- [WHAT IS REQUIRED]:
Rewrite the records below with every "Image resolution" changed to "Screenshot size" and everything else left the same, omitting the pictures.

- [MATERIAL FOR THE TASK]:
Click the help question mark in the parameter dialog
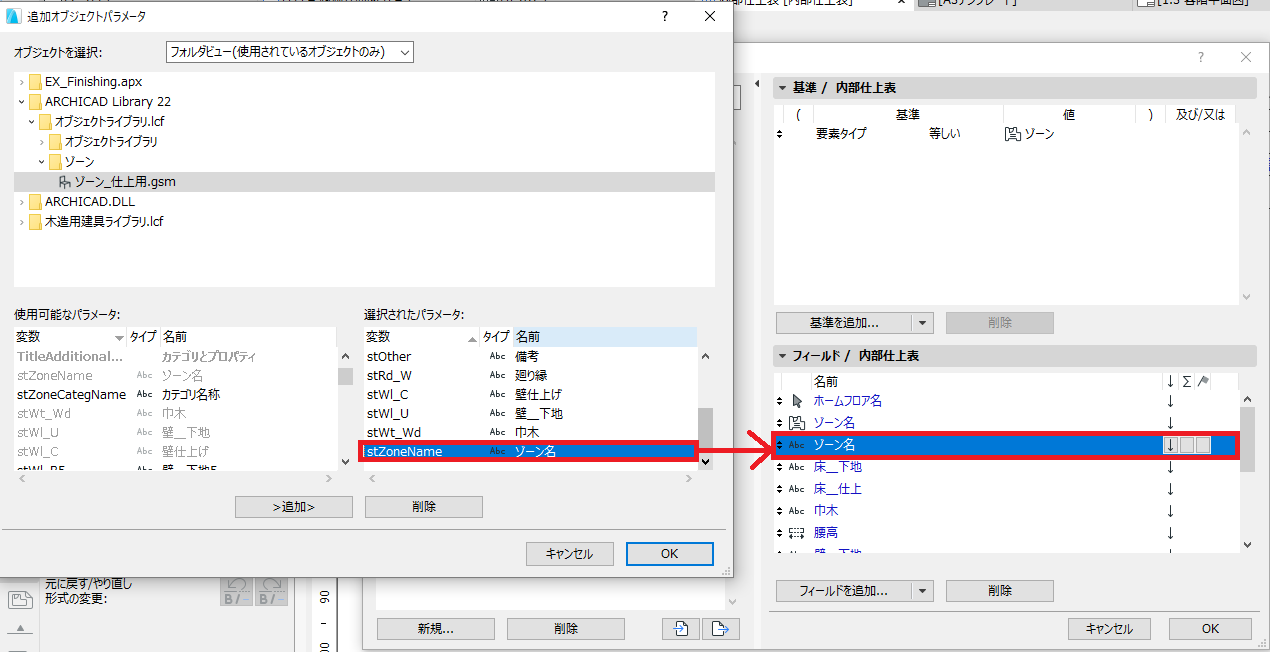 (x=665, y=16)
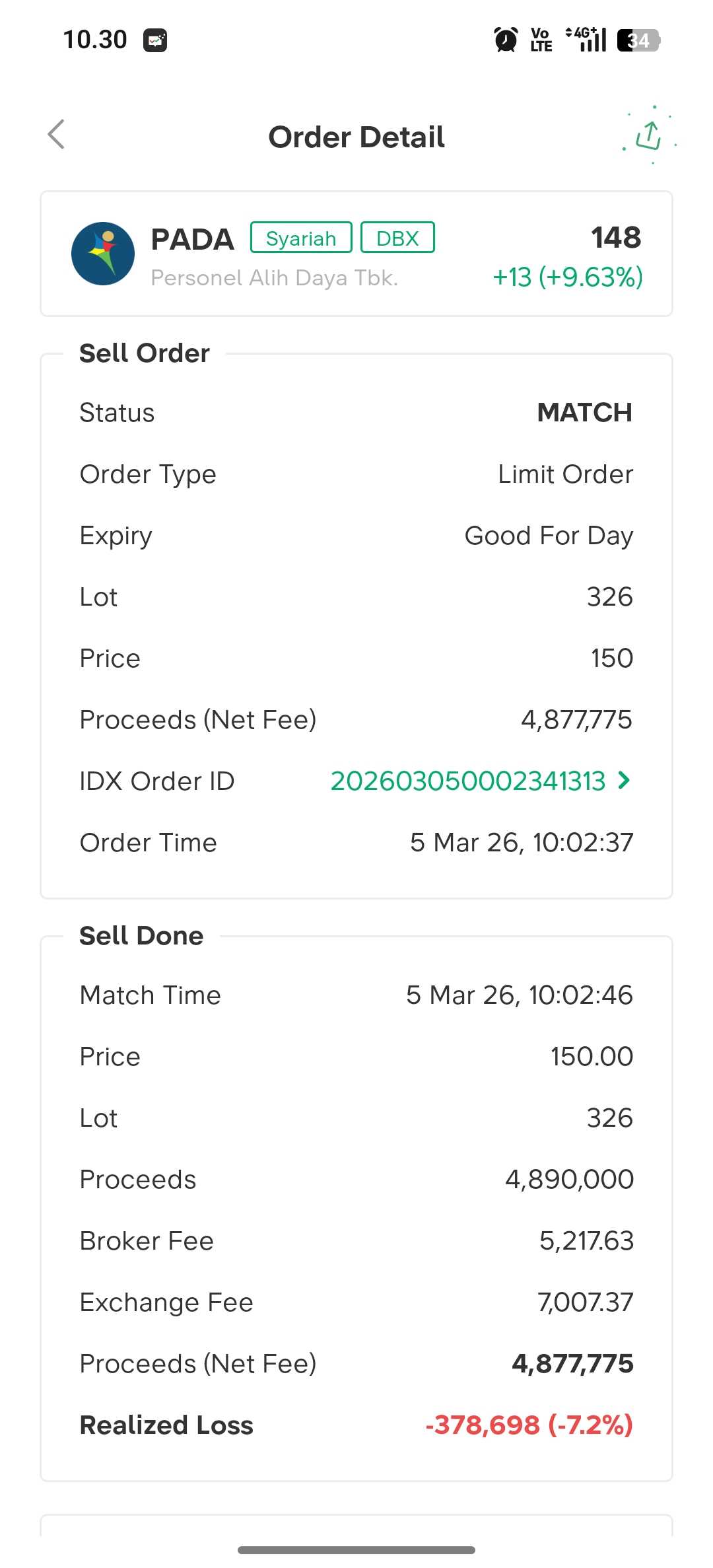Tap the Realized Loss amount
The height and width of the screenshot is (1568, 713).
pos(529,1425)
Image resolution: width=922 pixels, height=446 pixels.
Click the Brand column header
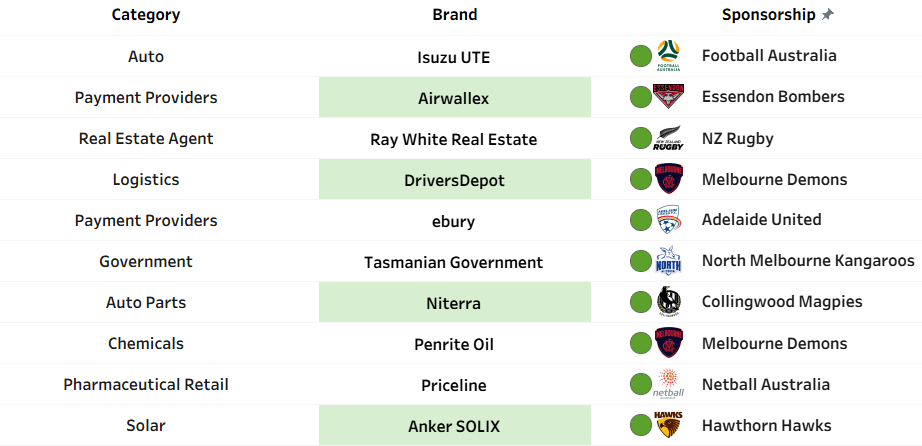pyautogui.click(x=455, y=15)
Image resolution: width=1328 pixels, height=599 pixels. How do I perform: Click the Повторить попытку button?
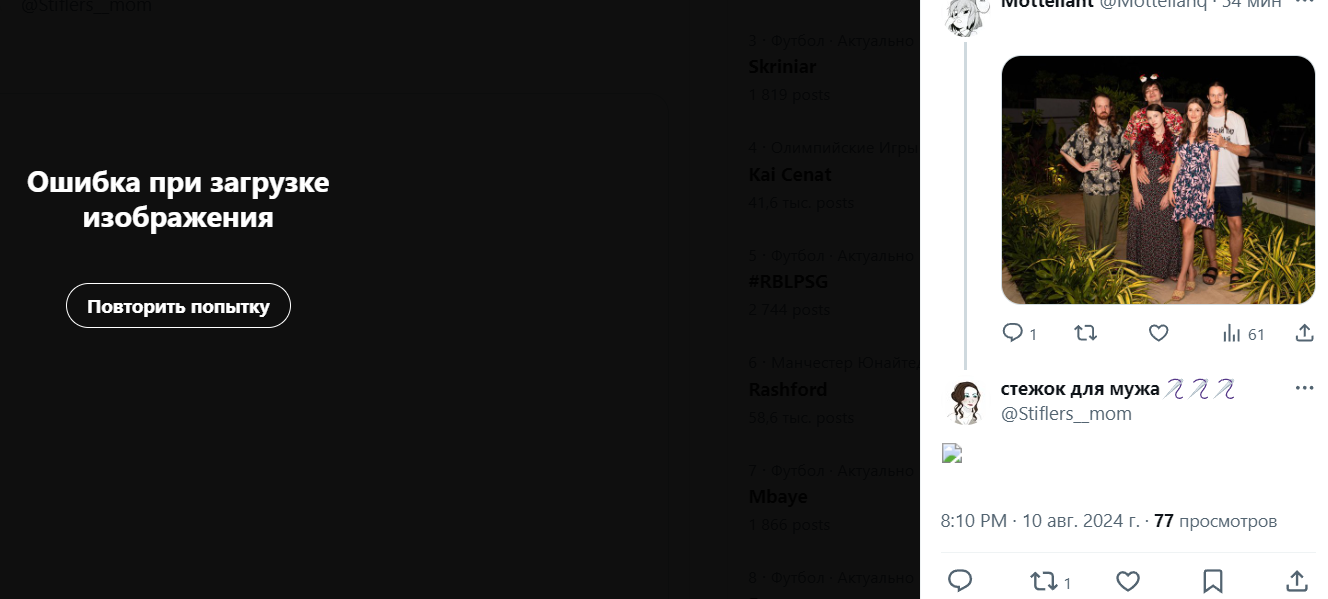[x=178, y=306]
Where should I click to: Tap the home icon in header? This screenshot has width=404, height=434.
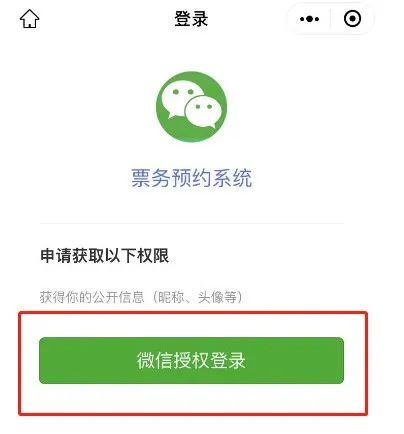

- [COMPLETE ANSWER]:
Click the help question mark in the parameter dialog
 (x=665, y=16)
Tap the Realized Loss amount
The height and width of the screenshot is (1568, 713).
pos(529,1425)
Screenshot size: width=922 pixels, height=446 pixels.
Click the Brand column header
pyautogui.click(x=455, y=15)
Screenshot size: width=1328 pixels, height=599 pixels. How do I perform: Click the Повторить попытку button?
[x=178, y=306]
Where should I click to: Tap the home icon in header? This screenshot has width=404, height=434.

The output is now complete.